Items from a dataset =
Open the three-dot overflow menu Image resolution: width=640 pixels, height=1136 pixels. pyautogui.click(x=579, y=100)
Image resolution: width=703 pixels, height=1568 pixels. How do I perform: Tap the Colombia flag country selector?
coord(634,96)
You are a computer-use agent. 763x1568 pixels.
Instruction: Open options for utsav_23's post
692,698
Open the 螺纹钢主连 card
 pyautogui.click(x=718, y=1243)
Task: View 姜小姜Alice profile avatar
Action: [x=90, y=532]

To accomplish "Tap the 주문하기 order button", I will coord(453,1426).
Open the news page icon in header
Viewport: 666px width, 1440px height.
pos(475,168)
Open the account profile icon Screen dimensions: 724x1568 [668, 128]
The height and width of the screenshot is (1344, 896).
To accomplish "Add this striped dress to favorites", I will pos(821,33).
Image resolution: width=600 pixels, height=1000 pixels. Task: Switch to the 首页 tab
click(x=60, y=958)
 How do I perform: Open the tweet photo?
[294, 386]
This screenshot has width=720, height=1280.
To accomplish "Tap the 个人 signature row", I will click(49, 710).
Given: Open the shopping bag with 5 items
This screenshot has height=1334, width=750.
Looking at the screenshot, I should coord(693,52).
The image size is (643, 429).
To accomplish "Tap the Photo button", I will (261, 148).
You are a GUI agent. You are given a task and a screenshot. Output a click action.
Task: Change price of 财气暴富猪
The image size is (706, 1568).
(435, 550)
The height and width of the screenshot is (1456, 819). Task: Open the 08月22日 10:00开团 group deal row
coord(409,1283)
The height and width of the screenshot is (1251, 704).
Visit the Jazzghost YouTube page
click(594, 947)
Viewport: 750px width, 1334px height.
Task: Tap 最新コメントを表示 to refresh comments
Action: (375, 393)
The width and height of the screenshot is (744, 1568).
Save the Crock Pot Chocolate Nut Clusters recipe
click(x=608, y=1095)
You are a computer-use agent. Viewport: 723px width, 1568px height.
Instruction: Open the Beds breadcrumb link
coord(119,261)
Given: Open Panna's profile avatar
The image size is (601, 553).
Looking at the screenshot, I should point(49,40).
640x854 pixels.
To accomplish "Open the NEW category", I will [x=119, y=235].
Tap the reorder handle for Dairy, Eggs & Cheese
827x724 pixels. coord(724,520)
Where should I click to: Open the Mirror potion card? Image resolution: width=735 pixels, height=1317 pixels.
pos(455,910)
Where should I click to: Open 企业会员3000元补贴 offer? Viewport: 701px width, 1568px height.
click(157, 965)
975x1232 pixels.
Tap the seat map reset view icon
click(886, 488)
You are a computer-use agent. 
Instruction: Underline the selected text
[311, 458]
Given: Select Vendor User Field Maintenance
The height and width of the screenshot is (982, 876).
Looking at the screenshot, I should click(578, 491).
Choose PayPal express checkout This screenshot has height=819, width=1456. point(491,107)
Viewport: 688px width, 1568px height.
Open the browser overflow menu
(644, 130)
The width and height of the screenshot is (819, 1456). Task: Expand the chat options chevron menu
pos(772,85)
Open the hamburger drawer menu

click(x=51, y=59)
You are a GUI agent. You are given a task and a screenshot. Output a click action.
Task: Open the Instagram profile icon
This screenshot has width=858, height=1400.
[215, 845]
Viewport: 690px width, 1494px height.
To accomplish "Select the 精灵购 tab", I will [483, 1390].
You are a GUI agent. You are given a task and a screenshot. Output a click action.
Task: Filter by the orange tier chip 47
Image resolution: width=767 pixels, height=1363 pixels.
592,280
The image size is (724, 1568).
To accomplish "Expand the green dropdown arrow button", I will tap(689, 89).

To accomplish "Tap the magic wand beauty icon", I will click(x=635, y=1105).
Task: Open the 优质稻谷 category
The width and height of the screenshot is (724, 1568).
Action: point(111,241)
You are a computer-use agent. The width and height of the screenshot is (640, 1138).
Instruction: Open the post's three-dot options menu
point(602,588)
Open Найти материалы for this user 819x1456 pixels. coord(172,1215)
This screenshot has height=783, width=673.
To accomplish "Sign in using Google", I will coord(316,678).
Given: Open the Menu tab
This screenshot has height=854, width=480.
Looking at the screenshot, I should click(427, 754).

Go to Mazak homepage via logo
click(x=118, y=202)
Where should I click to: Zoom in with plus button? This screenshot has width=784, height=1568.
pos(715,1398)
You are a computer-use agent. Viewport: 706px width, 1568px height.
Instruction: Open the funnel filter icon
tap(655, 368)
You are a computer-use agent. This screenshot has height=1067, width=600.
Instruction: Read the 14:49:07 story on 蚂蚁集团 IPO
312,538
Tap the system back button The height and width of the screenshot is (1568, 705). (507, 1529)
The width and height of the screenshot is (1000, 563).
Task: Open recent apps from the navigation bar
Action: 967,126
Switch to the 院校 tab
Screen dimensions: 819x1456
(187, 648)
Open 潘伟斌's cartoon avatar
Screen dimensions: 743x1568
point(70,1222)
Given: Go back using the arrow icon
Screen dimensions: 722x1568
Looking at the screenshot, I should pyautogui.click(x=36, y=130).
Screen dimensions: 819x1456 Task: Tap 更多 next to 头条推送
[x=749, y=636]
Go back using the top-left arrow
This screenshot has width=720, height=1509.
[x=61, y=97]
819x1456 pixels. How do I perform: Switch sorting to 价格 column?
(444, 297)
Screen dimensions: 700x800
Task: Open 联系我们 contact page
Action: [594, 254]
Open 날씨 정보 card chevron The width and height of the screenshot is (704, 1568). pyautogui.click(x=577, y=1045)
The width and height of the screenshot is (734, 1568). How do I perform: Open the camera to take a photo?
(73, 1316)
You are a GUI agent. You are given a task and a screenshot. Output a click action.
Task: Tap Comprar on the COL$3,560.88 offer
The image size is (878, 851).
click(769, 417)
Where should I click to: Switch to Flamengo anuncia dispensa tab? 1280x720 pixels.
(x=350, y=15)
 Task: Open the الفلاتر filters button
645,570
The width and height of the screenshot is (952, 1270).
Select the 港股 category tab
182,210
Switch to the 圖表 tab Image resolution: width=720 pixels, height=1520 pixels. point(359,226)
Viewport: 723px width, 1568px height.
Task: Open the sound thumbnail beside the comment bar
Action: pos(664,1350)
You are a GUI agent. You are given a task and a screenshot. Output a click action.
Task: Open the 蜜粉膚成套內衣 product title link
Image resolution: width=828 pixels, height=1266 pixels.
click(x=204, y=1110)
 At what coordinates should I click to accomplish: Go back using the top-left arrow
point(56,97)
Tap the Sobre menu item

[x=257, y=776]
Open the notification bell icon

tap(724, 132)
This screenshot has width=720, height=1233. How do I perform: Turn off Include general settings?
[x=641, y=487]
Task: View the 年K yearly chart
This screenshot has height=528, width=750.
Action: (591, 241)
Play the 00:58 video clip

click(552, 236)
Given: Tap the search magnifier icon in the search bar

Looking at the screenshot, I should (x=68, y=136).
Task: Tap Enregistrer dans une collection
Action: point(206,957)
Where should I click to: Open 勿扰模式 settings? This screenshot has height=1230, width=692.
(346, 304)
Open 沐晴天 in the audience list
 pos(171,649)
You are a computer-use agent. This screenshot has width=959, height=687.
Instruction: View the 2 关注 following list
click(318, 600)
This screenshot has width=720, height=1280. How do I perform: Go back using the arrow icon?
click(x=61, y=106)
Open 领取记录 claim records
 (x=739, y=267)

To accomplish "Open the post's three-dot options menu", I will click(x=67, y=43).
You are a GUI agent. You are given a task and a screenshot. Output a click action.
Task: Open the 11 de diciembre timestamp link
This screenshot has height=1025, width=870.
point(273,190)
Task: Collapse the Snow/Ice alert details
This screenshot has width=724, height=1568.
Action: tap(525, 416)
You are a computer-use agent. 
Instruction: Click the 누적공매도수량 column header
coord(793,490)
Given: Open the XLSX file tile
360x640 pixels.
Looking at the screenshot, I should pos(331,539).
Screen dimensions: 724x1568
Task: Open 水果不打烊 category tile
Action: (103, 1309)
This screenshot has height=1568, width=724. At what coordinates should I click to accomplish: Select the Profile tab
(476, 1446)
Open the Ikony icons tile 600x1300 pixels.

OBJECTIVE = Can you give every line of the material, from the line containing "The height and width of the screenshot is (1456, 819)." down to the line containing "Action: (375, 393)", as a JSON list of strings, one string per line, with blank lines omitted?

TASK ANSWER =
[
  "The height and width of the screenshot is (1456, 819). Task: Open the 08月22日 10:00开团 group deal row",
  "coord(409,1283)",
  "The height and width of the screenshot is (1251, 704).",
  "Visit the Jazzghost YouTube page",
  "click(594, 947)",
  "Viewport: 750px width, 1334px height.",
  "Task: Tap 最新コメントを表示 to refresh comments",
  "Action: (375, 393)"
]